_About this exercise_
Copy nothing but the lines below, from the one with "You are a computer-use" through the one with "Task: Click the info", exactly as written; no pictures should appear.

_Task input_
* * *

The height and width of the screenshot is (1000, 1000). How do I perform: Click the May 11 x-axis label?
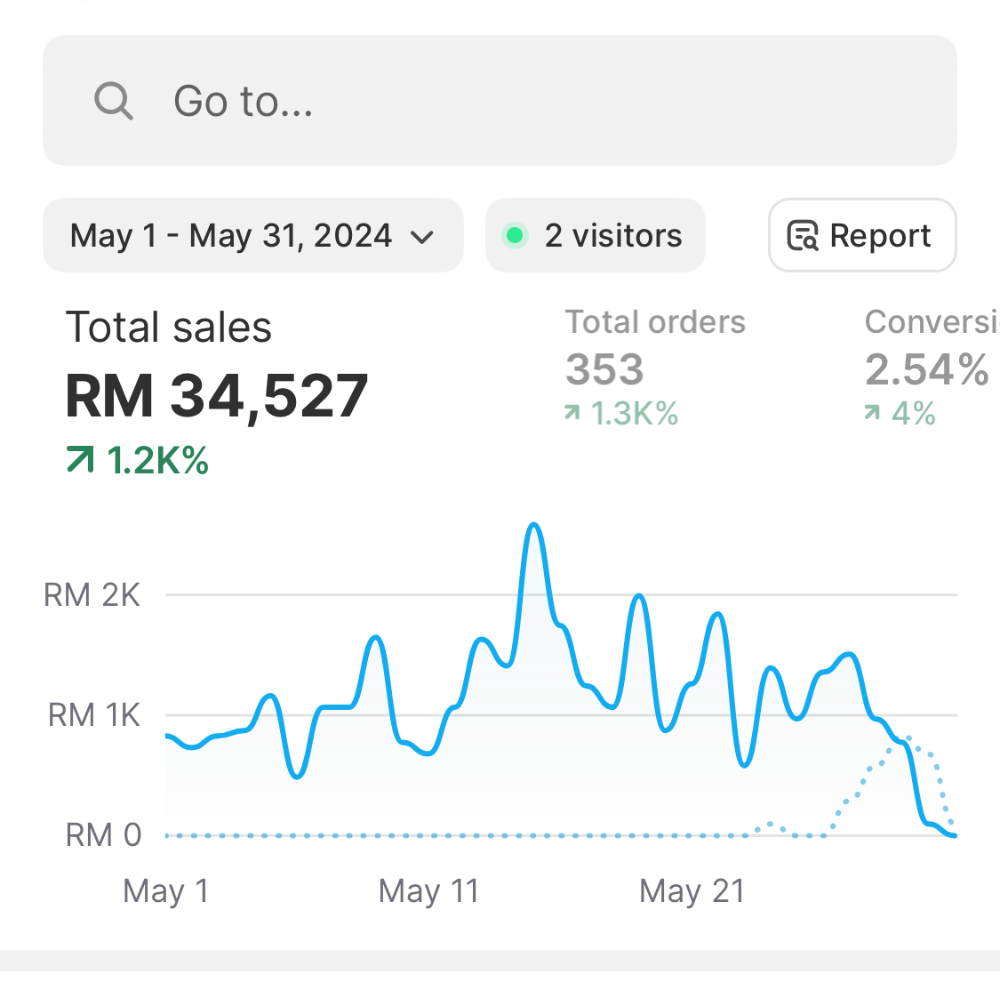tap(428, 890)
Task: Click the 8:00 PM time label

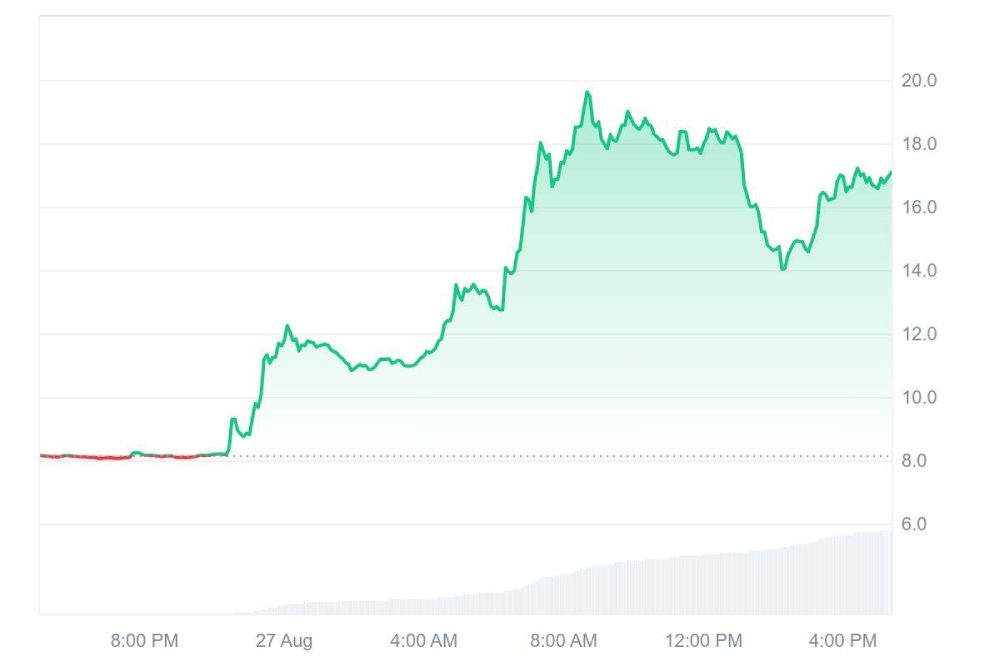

* * *

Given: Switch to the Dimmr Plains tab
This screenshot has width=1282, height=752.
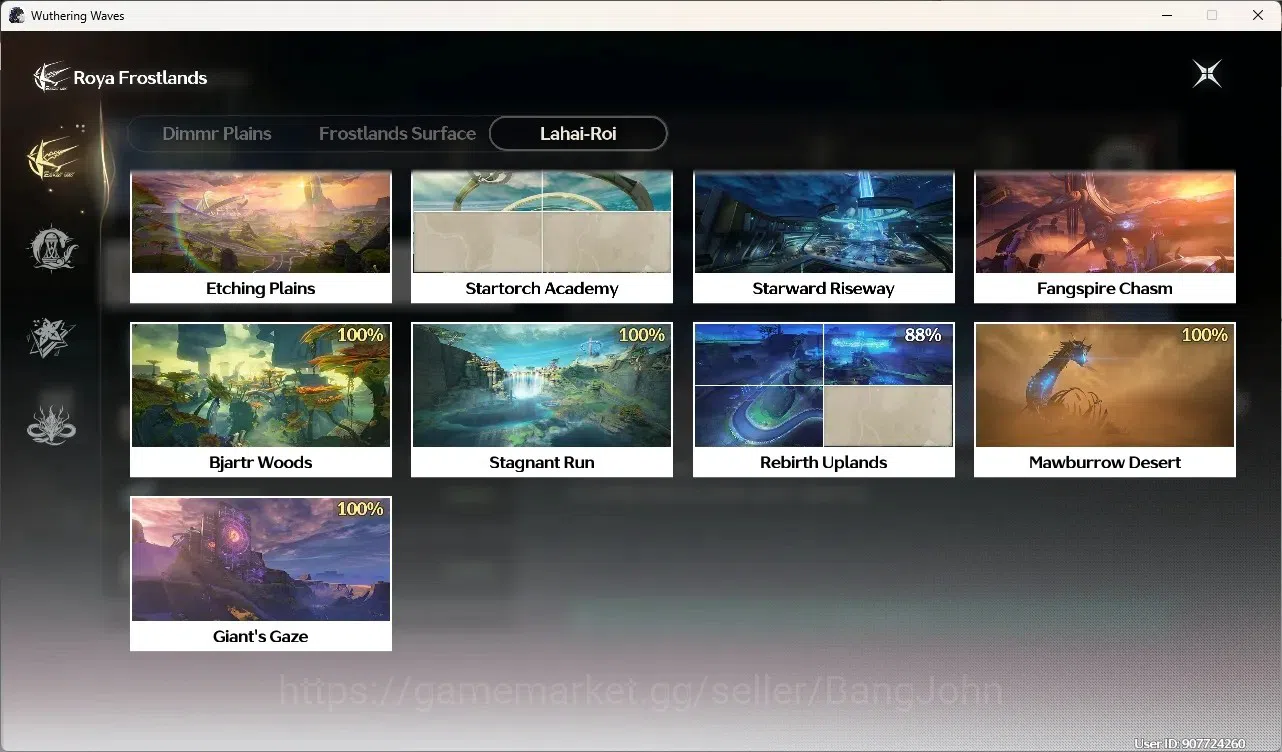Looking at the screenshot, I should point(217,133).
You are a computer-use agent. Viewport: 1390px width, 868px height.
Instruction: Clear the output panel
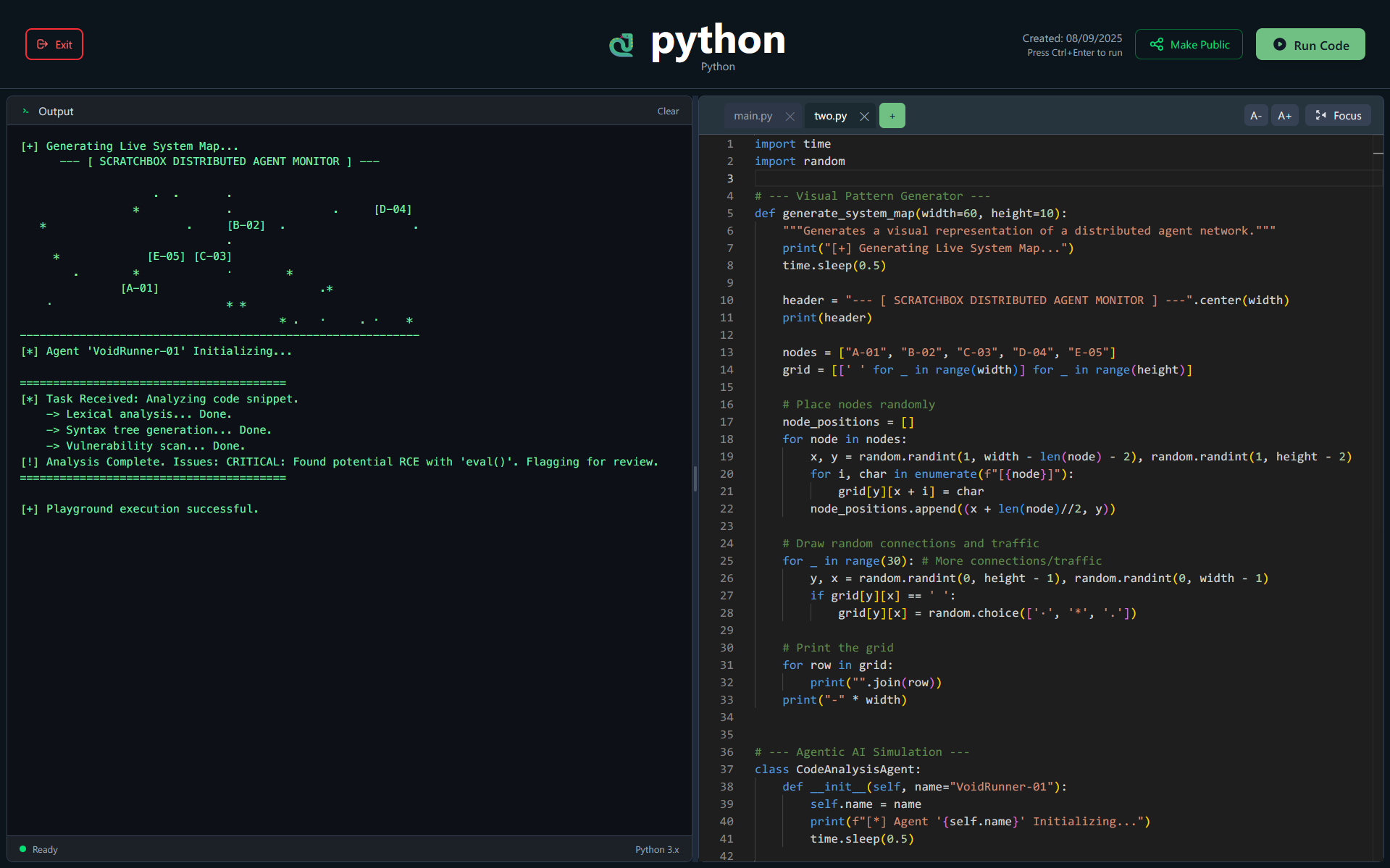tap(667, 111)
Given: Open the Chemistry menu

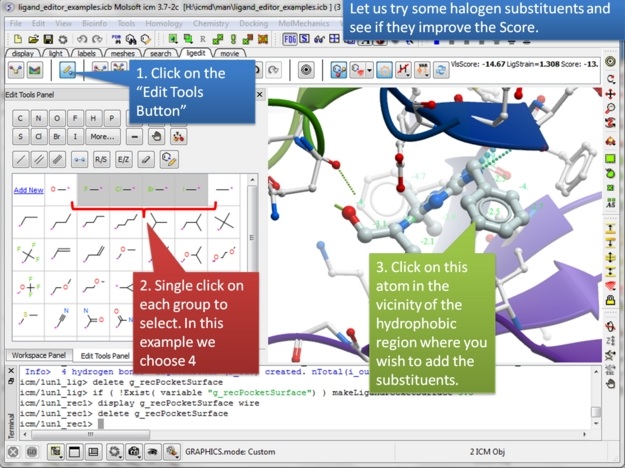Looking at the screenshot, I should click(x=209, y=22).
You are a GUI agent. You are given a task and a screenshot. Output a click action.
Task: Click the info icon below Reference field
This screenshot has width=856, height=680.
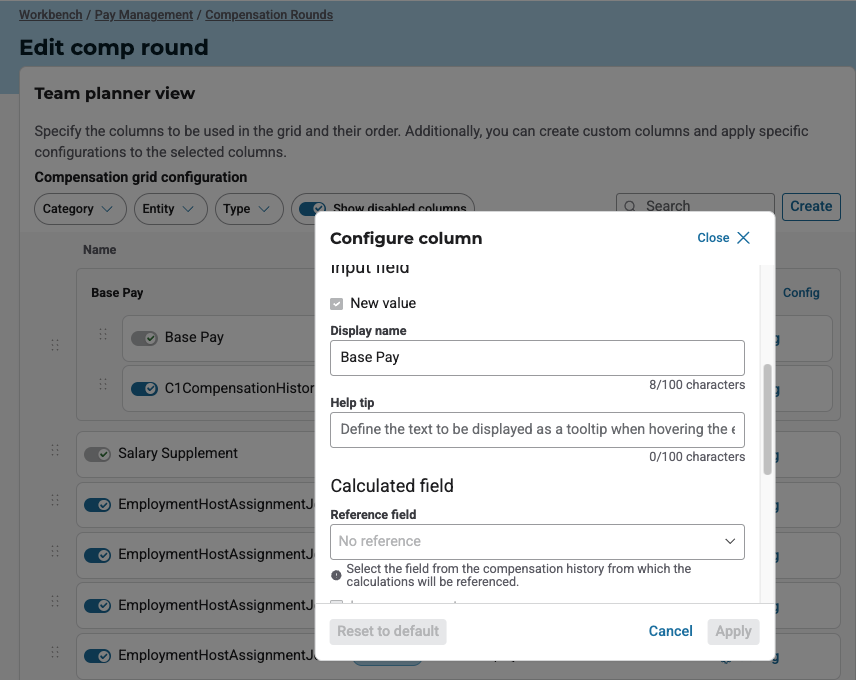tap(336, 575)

* * *

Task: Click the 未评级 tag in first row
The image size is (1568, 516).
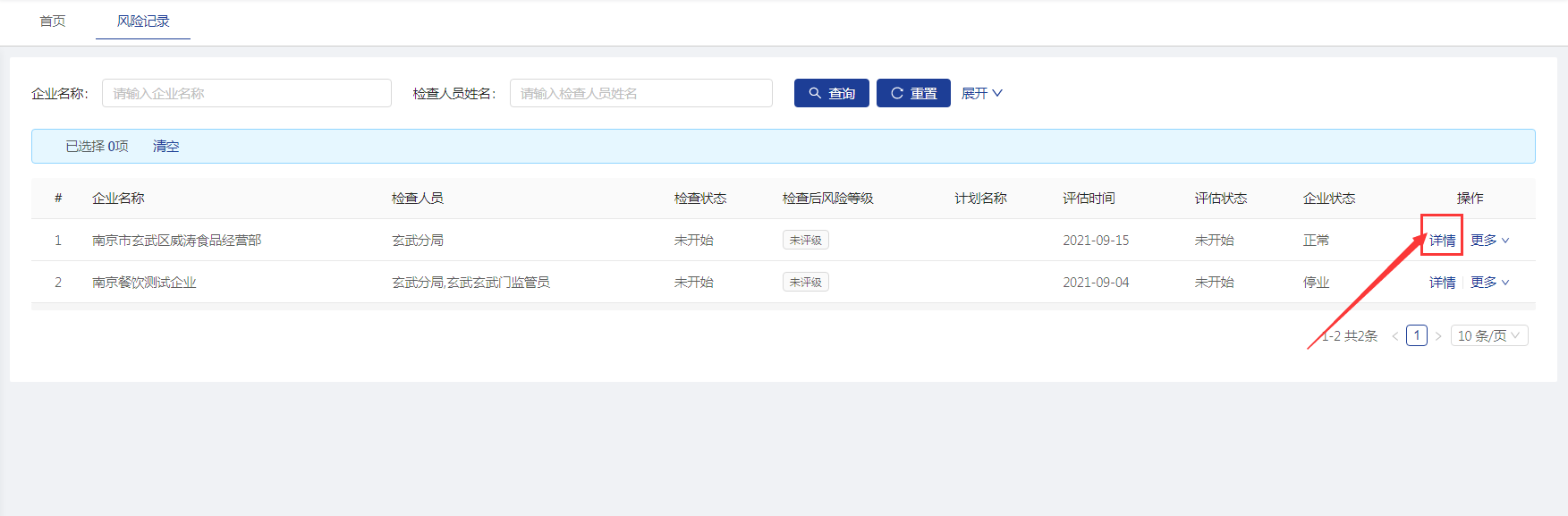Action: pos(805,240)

* * *

_Solution for this task_
You are a computer-use agent. Viewport: 1390px width, 868px height.
Instruction: Clear the output panel
tap(667, 111)
Given: Open the Chemistry menu

Looking at the screenshot, I should click(x=209, y=22).
You are a GUI agent. You are given a task and a screenshot. Output a click action.
Task: Click the info icon below Reference field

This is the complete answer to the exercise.